Finnis also explained that this case is a significant opportunity to reevaluate Roe. 

Mississippi's law has given the opportunity of “inviting the Court to overrule Roe v Wade (1973) and all subsequent cases that, like Roe, assert that the 14th Amendment’s Due Process Clause creates a constitutional privacy right to abortion at least up to the time when the child is viable (about 24 weeks) – and up to the completion of birth in States that permit such abortions,” he said.

Other professors have filed briefs too, including Kevin C. Walsh from the University of Richmond, Randy Beck from the University of Georgia, and Stephen G. Gilles from Quinnipiac University. 

Beck told Campus Reform that his brief summarizes research he’s done over the past 15 years critiquing the constitutionality of the Court’s rule that the right to abortion lasts until fetal viability.

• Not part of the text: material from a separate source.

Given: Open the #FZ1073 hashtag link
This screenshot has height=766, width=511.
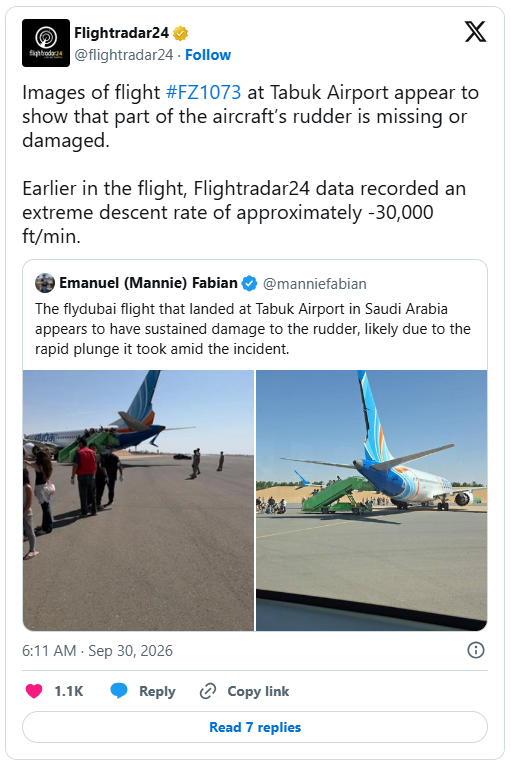Looking at the screenshot, I should tap(203, 92).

“The issue the Court agreed to hear in Dobbs was ‘[w]hether all pre-viability prohibitions on elective abortions are unconstitutional,’” he explained. “If the Court agreed that the viability line drawn in Roe was ill-considered and upheld the Mississippi statute, it could significantly expand the ability of states to regulate abortions occurring in the second trimester of pregnancy.”

“While this is not a point I make in my brief, it may be significant that, under the viability rule, the right to abortion lasts significantly longer in the US than in most other countries,” Beck added. “In countries that recognize a right to elective abortion, the most common gestational limit is 12 weeks.”

To date, more than seventy-five briefs in support of Mississippi's law have been filed and accepted for Dobbs. The court is expected to hear the case during the 2021–2022 term. 

Campus Reform reached out to O. Carter Snead, Mary Ann Glendon, Richard Garnett, Robert P. George, Kevin C. Walsh, and Stephen G. Gilles for comment but did not hear back in time for publication.